Okay, the Simpsons episode "I'm Spelling As Fast As I Can" was on TV today, and I've always had a serious problem with it, which I will now discuss at great length, because I've got nothing better to do with my time on a Sunday night.
Lisa Simpson is competing in a spelling bee and the evil organiser wants an adorable little boy to win it for publicity reasons, so offers Lisa a bribe of a college scholarship to throw the contest, and she refuses. And then it goes like this:
Evil organiser: All right, your word is 'whether' [or 'weather']
Other contestant: Which one? Can you use it in a sentence?
Evil organiser: Certainly. "I don't know whether the weather will improve."
Other contestant: Umm... W... E...
Evil organiser gleefully presses the 'wrong answer' button. Adorable little boy comes to the microphone.
Evil organiser: Your word is 'rigged', as in "this contest is rigged!"
Adorable little boy: R-I-G-G-E-D. Wigged.
Evil organiser: Bravo, my pet! You shall be champion! Assuming Lisa misspells this next word... The word is 'intransigence'! As in "the little girl's intransigence cost her the college of her choice!"
Lisa: Attention, everyone! I was asked to take a dive, but I won't do it! I-N-T-R-A-N-S-I-G-A-N-C-E!

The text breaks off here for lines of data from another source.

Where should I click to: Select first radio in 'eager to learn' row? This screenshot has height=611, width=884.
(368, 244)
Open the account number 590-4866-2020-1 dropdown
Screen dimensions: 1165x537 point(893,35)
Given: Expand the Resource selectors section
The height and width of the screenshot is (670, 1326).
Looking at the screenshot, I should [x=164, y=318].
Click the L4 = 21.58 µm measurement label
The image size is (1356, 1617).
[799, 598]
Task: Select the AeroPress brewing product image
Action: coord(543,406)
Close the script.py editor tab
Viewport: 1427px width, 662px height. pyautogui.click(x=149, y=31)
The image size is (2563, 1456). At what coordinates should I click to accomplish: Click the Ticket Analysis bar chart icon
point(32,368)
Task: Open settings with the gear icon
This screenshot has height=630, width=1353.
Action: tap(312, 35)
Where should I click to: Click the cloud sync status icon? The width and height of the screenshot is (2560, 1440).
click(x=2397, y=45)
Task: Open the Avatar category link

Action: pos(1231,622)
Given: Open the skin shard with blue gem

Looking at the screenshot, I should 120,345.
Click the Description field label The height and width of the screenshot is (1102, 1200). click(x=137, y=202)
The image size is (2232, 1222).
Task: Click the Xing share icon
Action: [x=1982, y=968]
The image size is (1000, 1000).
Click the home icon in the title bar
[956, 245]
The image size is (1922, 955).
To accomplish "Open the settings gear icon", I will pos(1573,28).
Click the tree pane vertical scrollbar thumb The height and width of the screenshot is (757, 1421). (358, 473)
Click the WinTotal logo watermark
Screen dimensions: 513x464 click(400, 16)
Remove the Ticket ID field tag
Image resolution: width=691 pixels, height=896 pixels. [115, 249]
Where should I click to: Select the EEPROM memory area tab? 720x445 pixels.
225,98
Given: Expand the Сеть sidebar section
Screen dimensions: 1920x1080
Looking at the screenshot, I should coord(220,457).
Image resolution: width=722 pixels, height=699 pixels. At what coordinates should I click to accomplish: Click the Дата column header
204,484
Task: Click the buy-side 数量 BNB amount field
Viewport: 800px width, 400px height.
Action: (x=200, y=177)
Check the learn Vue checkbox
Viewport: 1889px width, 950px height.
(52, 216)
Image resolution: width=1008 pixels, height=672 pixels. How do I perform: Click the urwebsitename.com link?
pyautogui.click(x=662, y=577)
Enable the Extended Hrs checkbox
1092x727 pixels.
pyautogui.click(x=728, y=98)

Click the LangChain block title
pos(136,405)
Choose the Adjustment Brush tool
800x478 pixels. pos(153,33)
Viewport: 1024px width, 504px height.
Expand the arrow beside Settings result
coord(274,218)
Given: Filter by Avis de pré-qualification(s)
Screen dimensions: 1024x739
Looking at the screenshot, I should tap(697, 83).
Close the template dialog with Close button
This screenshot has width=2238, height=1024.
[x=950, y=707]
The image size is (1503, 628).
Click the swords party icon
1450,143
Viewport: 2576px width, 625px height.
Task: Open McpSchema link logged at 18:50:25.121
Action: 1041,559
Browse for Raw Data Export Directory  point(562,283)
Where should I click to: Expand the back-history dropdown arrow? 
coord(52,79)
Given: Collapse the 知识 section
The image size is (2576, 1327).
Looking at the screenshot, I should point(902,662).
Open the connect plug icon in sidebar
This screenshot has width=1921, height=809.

Evil organiser: You fool! It's E-N-C-E!
Lisa: Oh my god, you're right!
Evil organiser: And now you lose everything! And I go back to whatever it is I do!
Okay, George Plimpton as the evil organiser is hilarious, and the whole scene is brilliant, but it annoys me. If he could eliminate another competitor with the weather/whether gag, he could have done that to Lisa too! Much better, and funnier, would be to have the first competitor be given the word 'sellout', spell it X-J-Z-Q-T and be cheerfully thrown a huge sack of money with a dollar sign on it, adorable Alex get 'rigged', then have Lisa be given the whether/weather gag and the evil organiser realise that she got it right because he hadn't noticed there are two words that sound the same, adorable Alex get another hilarious word, and then have Lisa get 'intransigence' wrong. That would be much better all round, and not an insult to the viewers' intelligence!
I have made this point before, every time the episode has been on telly. One time, I was in Cambridge the next day for an othello competition, and a very intelligent person, an actual Cambridge University professor and everything, who doesn't normally watch the Simpsons, was still laughing about having seen that episode and saying how brilliant the whole weather/whether bit was. It almost makes me think that the episode wasn't so much an insult to intelligence as to pedantic quibbling, but no. It's the rest of the world that's wrong.